Problem details ▸ Every entry must appear in the answer exactly as written.
++++++++++
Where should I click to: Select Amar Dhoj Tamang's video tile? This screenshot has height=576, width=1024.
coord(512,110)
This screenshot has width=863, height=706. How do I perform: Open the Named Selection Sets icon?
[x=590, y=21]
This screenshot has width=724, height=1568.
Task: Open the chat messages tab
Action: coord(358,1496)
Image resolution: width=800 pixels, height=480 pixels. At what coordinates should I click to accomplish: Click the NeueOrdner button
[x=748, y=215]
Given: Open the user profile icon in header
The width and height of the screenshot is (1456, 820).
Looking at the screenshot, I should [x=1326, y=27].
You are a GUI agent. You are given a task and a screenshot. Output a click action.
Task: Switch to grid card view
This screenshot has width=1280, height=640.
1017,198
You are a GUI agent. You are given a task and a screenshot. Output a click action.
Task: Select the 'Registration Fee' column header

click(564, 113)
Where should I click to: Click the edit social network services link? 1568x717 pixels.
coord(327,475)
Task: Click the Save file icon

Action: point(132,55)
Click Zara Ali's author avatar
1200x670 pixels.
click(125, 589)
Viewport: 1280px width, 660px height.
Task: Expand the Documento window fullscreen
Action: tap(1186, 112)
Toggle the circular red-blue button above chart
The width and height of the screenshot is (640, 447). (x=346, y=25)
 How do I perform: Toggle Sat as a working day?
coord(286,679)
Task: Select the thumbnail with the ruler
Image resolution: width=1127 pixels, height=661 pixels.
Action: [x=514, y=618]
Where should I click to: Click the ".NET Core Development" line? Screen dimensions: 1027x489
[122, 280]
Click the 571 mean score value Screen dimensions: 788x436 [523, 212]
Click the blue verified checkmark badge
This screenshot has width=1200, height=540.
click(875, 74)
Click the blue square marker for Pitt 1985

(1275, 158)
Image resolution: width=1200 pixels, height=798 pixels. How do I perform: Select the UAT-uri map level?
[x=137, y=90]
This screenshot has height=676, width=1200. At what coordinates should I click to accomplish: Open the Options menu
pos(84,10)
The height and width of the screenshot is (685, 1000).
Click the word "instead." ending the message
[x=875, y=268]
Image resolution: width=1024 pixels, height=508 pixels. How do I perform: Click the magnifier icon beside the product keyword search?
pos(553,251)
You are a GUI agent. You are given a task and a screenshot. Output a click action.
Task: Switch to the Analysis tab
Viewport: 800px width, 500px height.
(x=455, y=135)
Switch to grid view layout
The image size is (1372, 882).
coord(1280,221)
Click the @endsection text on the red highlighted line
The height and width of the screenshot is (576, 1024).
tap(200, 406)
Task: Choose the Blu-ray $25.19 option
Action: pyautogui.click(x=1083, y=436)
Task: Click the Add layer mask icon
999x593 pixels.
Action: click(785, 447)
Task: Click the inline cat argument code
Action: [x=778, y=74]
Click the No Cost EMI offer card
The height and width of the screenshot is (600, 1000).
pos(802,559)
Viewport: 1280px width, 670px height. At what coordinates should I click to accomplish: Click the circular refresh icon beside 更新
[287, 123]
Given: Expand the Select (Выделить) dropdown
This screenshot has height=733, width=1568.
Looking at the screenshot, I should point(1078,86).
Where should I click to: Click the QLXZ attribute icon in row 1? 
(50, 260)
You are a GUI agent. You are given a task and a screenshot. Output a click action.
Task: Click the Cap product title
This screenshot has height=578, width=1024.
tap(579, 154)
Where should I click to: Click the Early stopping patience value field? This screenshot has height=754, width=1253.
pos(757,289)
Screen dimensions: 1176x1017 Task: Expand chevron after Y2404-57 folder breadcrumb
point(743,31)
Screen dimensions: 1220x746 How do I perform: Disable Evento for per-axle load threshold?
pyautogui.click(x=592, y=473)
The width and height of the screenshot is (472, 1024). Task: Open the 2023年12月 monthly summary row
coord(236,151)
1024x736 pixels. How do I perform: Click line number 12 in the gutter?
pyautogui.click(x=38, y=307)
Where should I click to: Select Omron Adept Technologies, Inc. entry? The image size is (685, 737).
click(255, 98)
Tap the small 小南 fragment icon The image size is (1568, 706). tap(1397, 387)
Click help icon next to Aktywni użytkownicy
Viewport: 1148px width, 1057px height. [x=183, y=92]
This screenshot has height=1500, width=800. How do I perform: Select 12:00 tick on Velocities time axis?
++++++++++
Answer for this exercise ▸
Where should I click to: Select Amar Dhoj Tamang's video tile? This screenshot has height=576, width=1024.
coord(512,110)
This screenshot has width=863, height=706. How do I perform: Open the Named Selection Sets icon?
[x=590, y=21]
This screenshot has width=724, height=1568.
Task: Open the chat messages tab
Action: coord(358,1496)
Image resolution: width=800 pixels, height=480 pixels. At what coordinates should I click to accomplish: Click the NeueOrdner button
[x=748, y=215]
Given: Open the user profile icon in header
The width and height of the screenshot is (1456, 820).
Looking at the screenshot, I should [x=1326, y=27].
You are a GUI agent. You are given a task and a screenshot. Output a click action.
Task: Switch to grid card view
This screenshot has width=1280, height=640.
1017,198
You are a GUI agent. You are given a task and a screenshot. Output a click action.
Task: Select the 'Registration Fee' column header

click(564, 113)
Where should I click to: Click the edit social network services link? 1568x717 pixels.
coord(327,475)
Task: Click the Save file icon

Action: point(132,55)
Click Zara Ali's author avatar
1200x670 pixels.
click(125, 589)
Viewport: 1280px width, 660px height.
Task: Expand the Documento window fullscreen
Action: tap(1186, 112)
Toggle the circular red-blue button above chart
The width and height of the screenshot is (640, 447). (x=346, y=25)
 How do I perform: Toggle Sat as a working day?
coord(286,679)
Task: Select the thumbnail with the ruler
Image resolution: width=1127 pixels, height=661 pixels.
Action: [x=514, y=618]
Where should I click to: Click the ".NET Core Development" line? Screen dimensions: 1027x489
[122, 280]
Click the 571 mean score value Screen dimensions: 788x436 [523, 212]
Click the blue verified checkmark badge
This screenshot has width=1200, height=540.
click(875, 74)
Click the blue square marker for Pitt 1985

(1275, 158)
Image resolution: width=1200 pixels, height=798 pixels. How do I perform: Select the UAT-uri map level?
[x=137, y=90]
This screenshot has height=676, width=1200. At what coordinates should I click to accomplish: Open the Options menu
pos(84,10)
The height and width of the screenshot is (685, 1000).
Click the word "instead." ending the message
[x=875, y=268]
Image resolution: width=1024 pixels, height=508 pixels. How do I perform: Click the magnifier icon beside the product keyword search?
pos(553,251)
You are a GUI agent. You are given a task and a screenshot. Output a click action.
Task: Switch to the Analysis tab
Viewport: 800px width, 500px height.
(x=455, y=135)
Switch to grid view layout
The image size is (1372, 882).
coord(1280,221)
Click the @endsection text on the red highlighted line
The height and width of the screenshot is (576, 1024).
tap(200, 406)
Task: Choose the Blu-ray $25.19 option
Action: pyautogui.click(x=1083, y=436)
Task: Click the Add layer mask icon
999x593 pixels.
Action: click(785, 447)
Task: Click the inline cat argument code
Action: [x=778, y=74]
Click the No Cost EMI offer card
The height and width of the screenshot is (600, 1000).
pos(802,559)
Viewport: 1280px width, 670px height. At what coordinates should I click to accomplish: Click the circular refresh icon beside 更新
[287, 123]
Given: Expand the Select (Выделить) dropdown
This screenshot has height=733, width=1568.
Looking at the screenshot, I should point(1078,86).
Where should I click to: Click the QLXZ attribute icon in row 1? 
(50, 260)
You are a GUI agent. You are given a task and a screenshot. Output a click action.
Task: Click the Cap product title
This screenshot has height=578, width=1024.
tap(579, 154)
Where should I click to: Click the Early stopping patience value field? This screenshot has height=754, width=1253.
pos(757,289)
Screen dimensions: 1176x1017 Task: Expand chevron after Y2404-57 folder breadcrumb
point(743,31)
Screen dimensions: 1220x746 How do I perform: Disable Evento for per-axle load threshold?
pyautogui.click(x=592, y=473)
The width and height of the screenshot is (472, 1024). Task: Open the 2023年12月 monthly summary row
coord(236,151)
1024x736 pixels. How do I perform: Click line number 12 in the gutter?
pyautogui.click(x=38, y=307)
Where should I click to: Select Omron Adept Technologies, Inc. entry? The image size is (685, 737).
click(255, 98)
Tap the small 小南 fragment icon The image size is (1568, 706). tap(1397, 387)
Click help icon next to Aktywni użytkownicy
Viewport: 1148px width, 1057px height. [x=183, y=92]
This screenshot has height=1500, width=800. How do I perform: Select 12:00 tick on Velocities time axis?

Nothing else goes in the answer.